Les Ecofictions - Mythologies de la fin du monde
de Christian Chelebourg

critiqué par Sahkti, le 19 octobre 2012
(Genève - 49 ans)


La note:  étoiles
Quand la peur nourrit.
Spécialiste de l’imaginaire, l’auteur est professeur de littérature à l’Université de Nancy II.
Dans cet ouvrage, il se penche sur la représentation fictionnelle des questions écologiques de notre temps.
Que ce soit le réchauffement climatique, les épidémies, les catastrophes naturelles et j’en passe, tout est sujet à discussion, médiatisation, angoisse et questionnement. Les journaux télévisés ne sont pas les seuls à s’être emparés du phénomène ; cinéastes et romanciers y ont trouvé une source inépuisable d’inspiration. En exploitant ces craintes, on en crée de nouvelles, on réactive de vieux réflexes de panique.

Christian Chelebourg s’intéresse à cette fiction qui se repaît de nos terreurs, que ce soit au cinéma, dans la bédé, les romans, les documentaires ou les essais. Les écofictions se nourrissent de l’imaginaire d’une époque qui oscille entre toute puissance et intense fragilité.
Il est vrai que les mises en garde sur le désastre écologique qui se profile sont devenues notre pain quotidien ; la planète court à sa perte et tout le monde l’affirme, du présentateur télé à la pub pour tel ou tel produit bio.
Sauvons la planète. Oui, mais comment ?
Notamment en inscrivant cette thématique dans l’imaginaire des gens à travers un nombre impressionnant de produits qui font partie intégrante de nos vies et de nos esprits. Une manière sournoise, selon l’auteur, de pouvoir contrôler socialement les populations si on n’y prend garde.
La dissection menée par C.Chelebourg est utile à plus d’un titre. D’abord parce qu’elle permet de faire la distinction, pour autant que possible, entre mythe et réalité.

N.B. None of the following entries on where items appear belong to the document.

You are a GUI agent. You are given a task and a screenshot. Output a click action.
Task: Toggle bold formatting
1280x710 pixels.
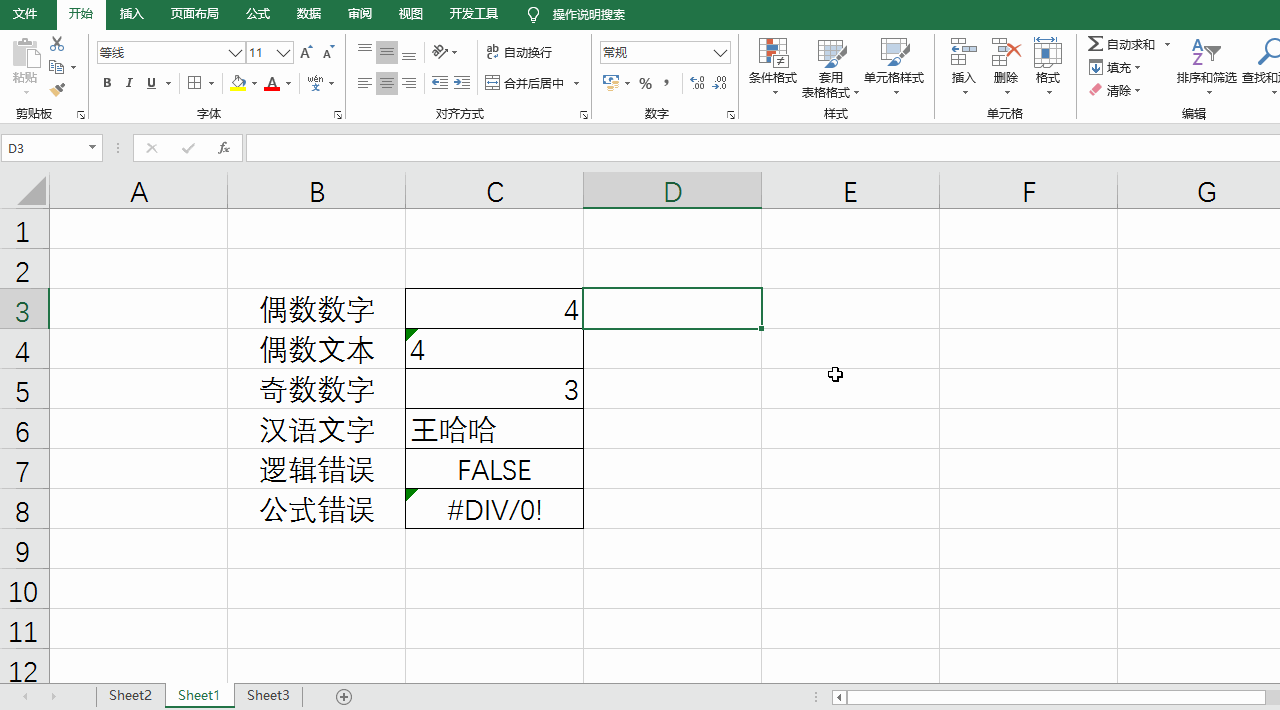tap(107, 83)
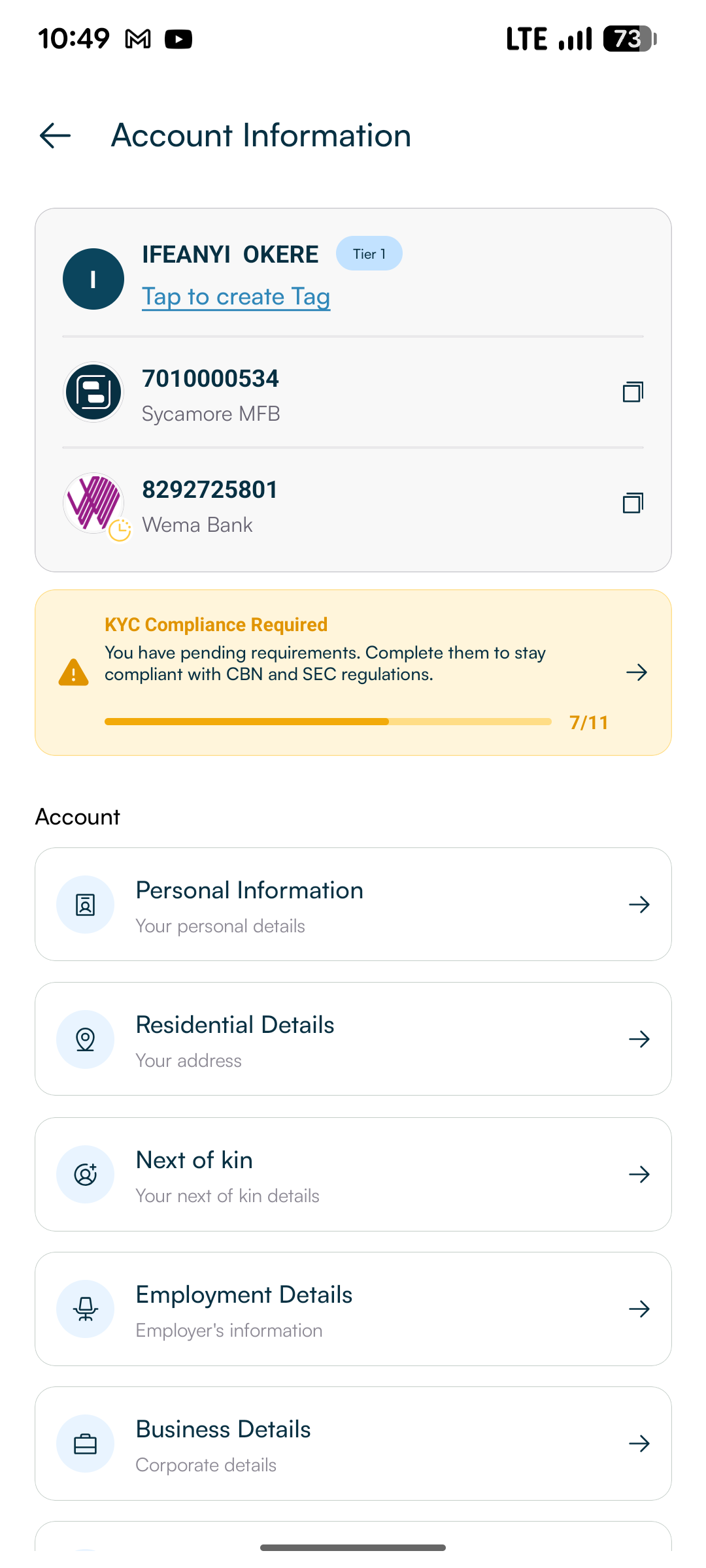Open KYC requirements via arrow
Viewport: 706px width, 1568px height.
637,672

A force de raconter tout et n’importe quoi, qui croire ? Que penser ? D’autant plus que l’adage selon lequel « si ça passe à la télé, c’est que c’est vrai » a encore de beaux jours devant lui.
Ensuite, il est bon de rappeler aux gens qu’il ne faut pas tout gober et qu’il convient de faire preuve de discernement. Un des exemples les plus connus est sans doute celui du calendrier maya annonçant prétendument la fin du monde pour le 21 décembre prochain. Cette date a eu beau être démontée, rien à faire, elle donne lieu à de nombreux films, essais et films. Sans parler des comportements humains que cette fin annoncée provoque/provoquera.

L’occasion de se (re)plonger dans ces croyances, dans leurs racines historiques, dans ce qui les motive et leur assure un tel succès.
La dramatisation est un des moteurs de l’existence et l’écologie semble être un terreau fertile pour la ressourcer. Par méconnaissance du sujet ? Sans doute. Mais il faut y voir plus loin, rejoindre les fondements ancestraux de la peur, les recoupements avec les diverses mythologies qui façonnent notre Histoire.
Il est des dérives écofictionnelles apparentes, cousues de fil blanc. D’autres sont plus silencieuses, souterraines, voire perverses. Chelebourg nous apprend à les décortiquer, à les reconnaître et à mieux cerner leur raison d’être. N’endort-on pas la vigilance de beaucoup en attirant leur attention sur tel ou tel aspect, la détournant par là même d’autres éléments bien plus malsains ? Il est parfois si aisé de convaincre et lorsque l’imaginaire est devenu à ce point présent dans notre vie de tous les jours, est-on encore à même d’en déceler les dangers ?

Cet ouvrage est bien entendu subjectif, ne serait-ce que par le choix des illustrations proposées par l’auteur et l’hypothèque qu’il entend démontrer et qu’il habille d’exemples judicieusement choisis. Il n’empêche, il a le mérite de tenter de nous ouvrir les yeux sur une réflexion plus pertinente à mener quant à ce qui nous entoure et nous habite. Avec ou sans nos peurs.